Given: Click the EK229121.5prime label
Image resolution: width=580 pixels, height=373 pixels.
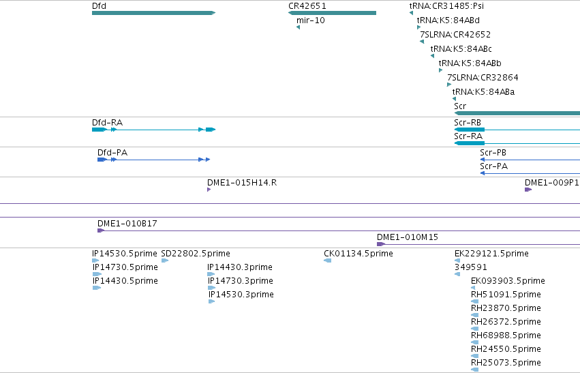Looking at the screenshot, I should click(491, 254).
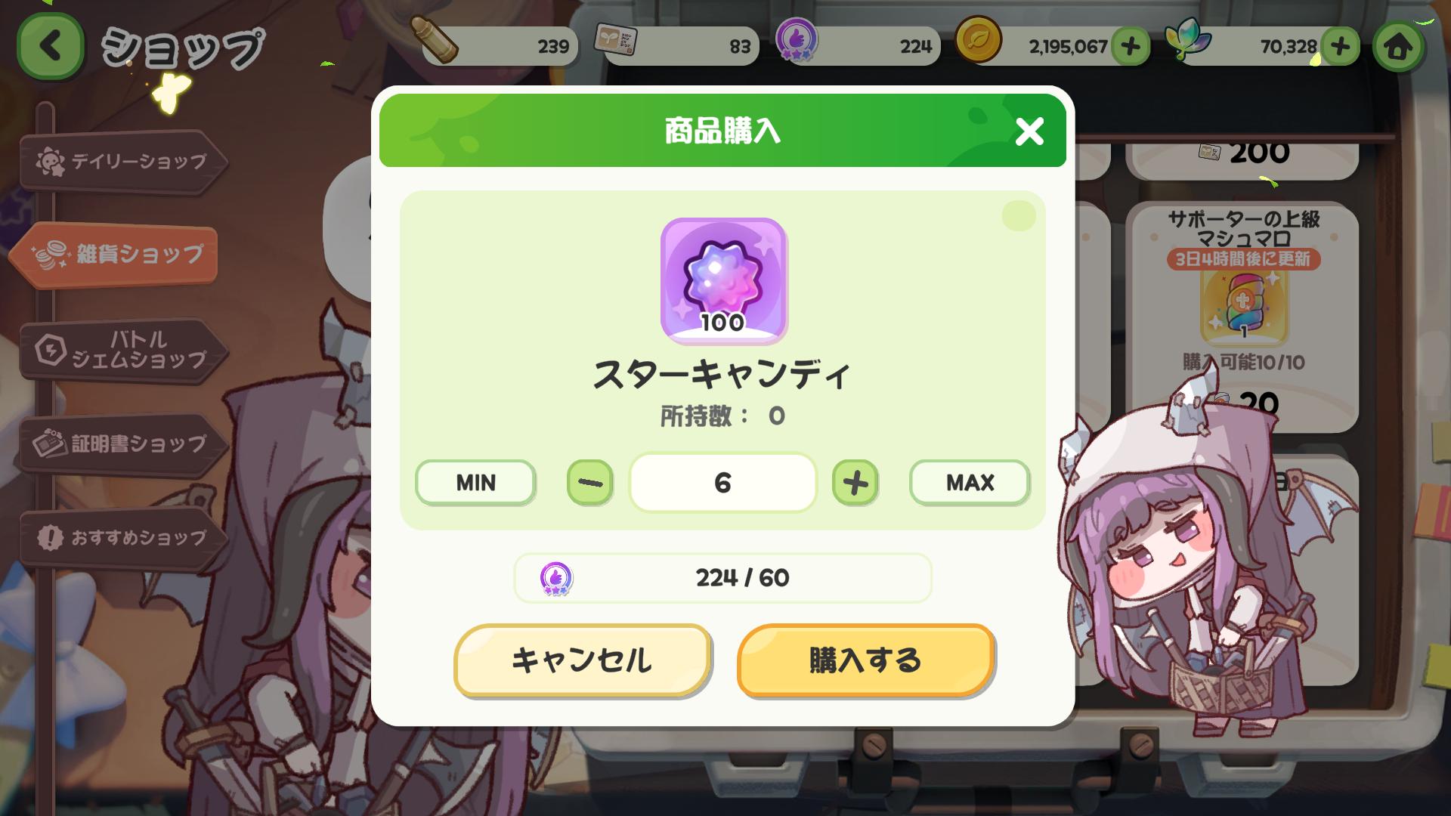Click the quantity field showing 6
1451x816 pixels.
pyautogui.click(x=722, y=482)
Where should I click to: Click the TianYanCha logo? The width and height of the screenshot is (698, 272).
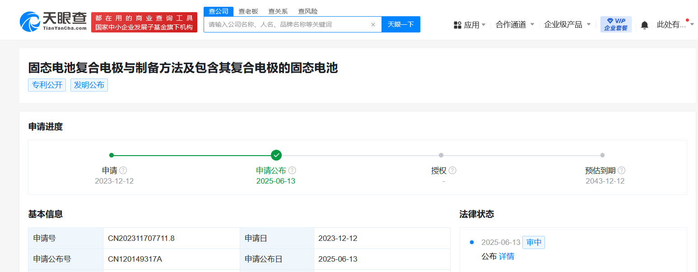(53, 21)
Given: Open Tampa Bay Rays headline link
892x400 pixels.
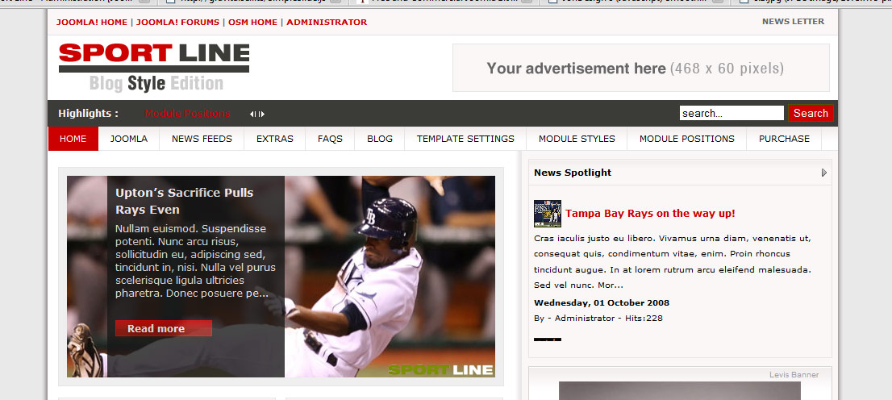Looking at the screenshot, I should [x=650, y=214].
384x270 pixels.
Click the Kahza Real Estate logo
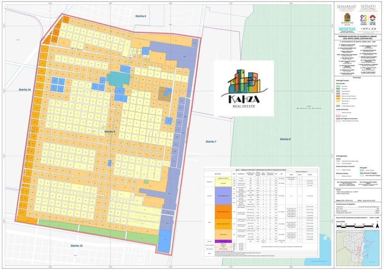click(x=244, y=88)
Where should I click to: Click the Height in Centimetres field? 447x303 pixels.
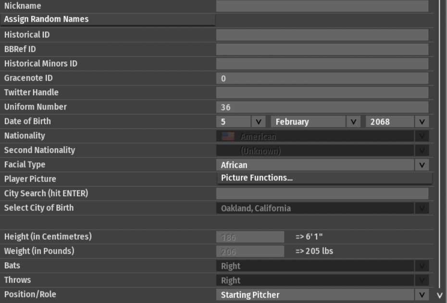point(250,237)
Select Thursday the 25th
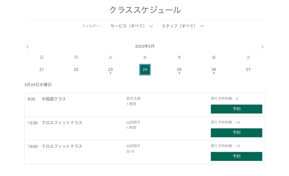The height and width of the screenshot is (176, 289). click(x=179, y=69)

▬▬▬▬▬▬

▶ _Problem requirements_
If a line above holds the string "Given", copy it out.

▶ _Problem solution_
Given: Click the EK229121.5prime label
Given: Open Tampa Bay Rays headline link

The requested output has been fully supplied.